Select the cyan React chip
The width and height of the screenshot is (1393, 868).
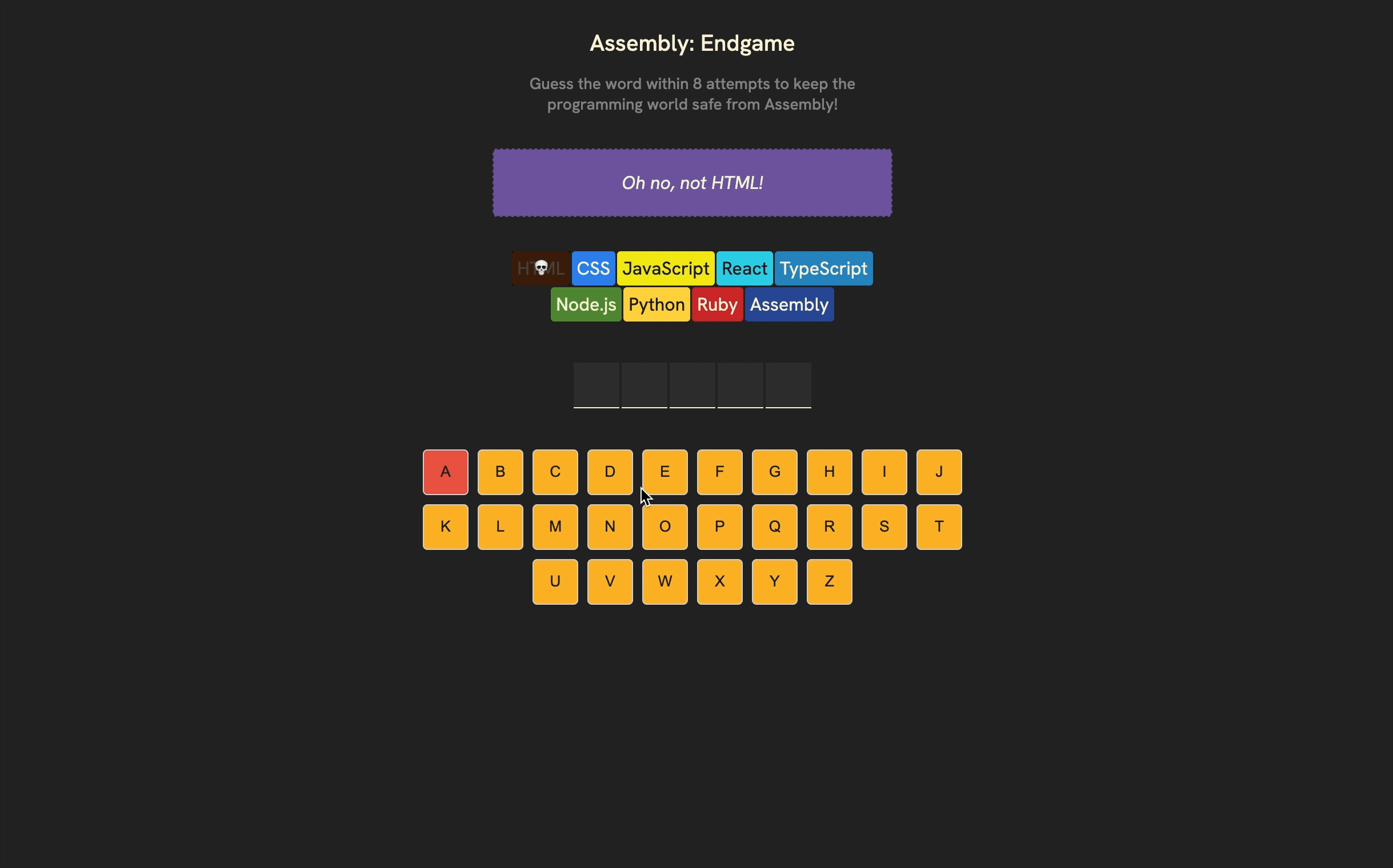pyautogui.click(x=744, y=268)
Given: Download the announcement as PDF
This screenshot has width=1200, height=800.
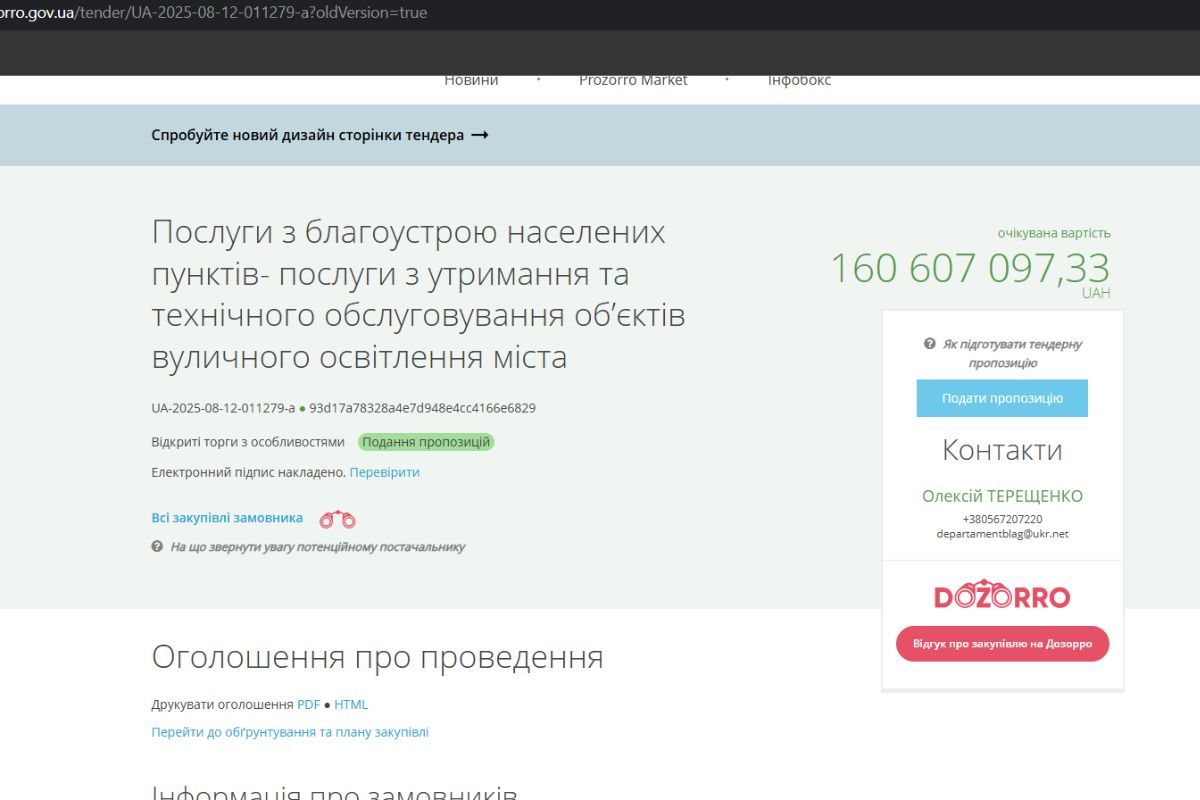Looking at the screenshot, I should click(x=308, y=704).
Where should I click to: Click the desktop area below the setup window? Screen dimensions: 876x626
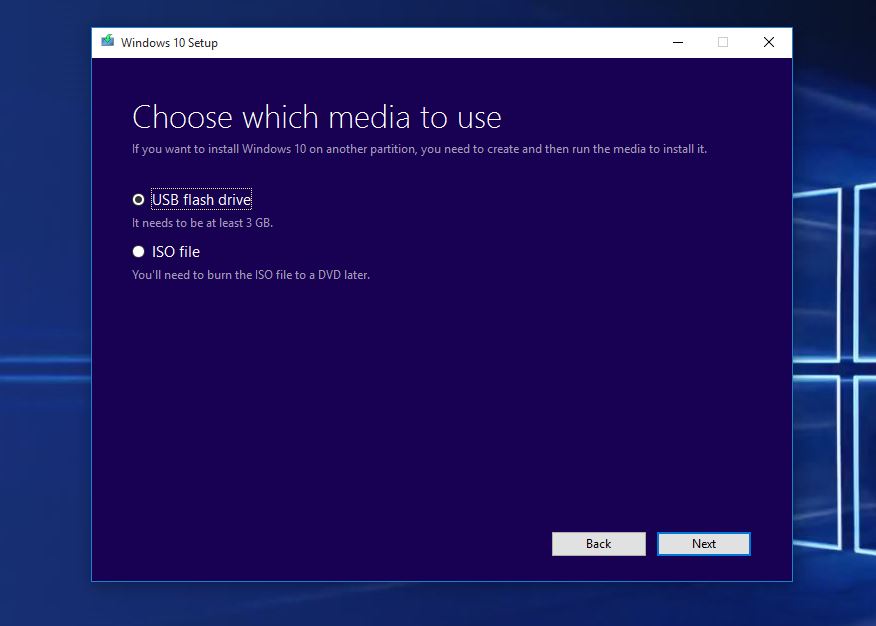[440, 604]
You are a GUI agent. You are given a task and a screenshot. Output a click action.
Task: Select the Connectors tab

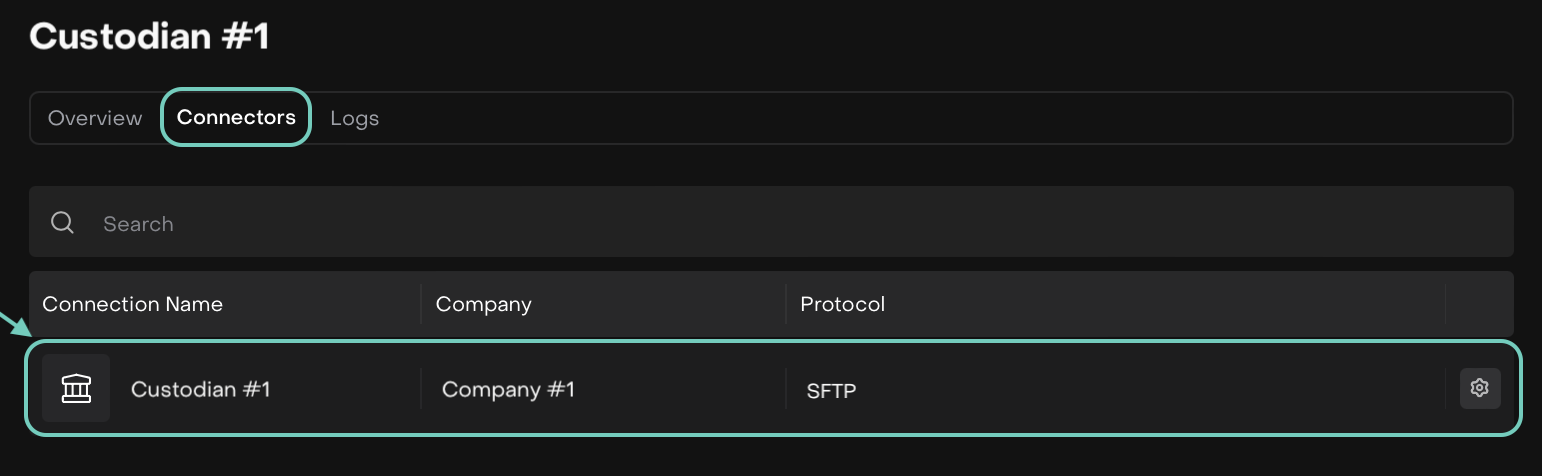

**What the task requires:** Bring together every line in the entries that holds the string "Select".

**Answer to this problem:**
Select the cyan React chip
Task: Select the Connectors tab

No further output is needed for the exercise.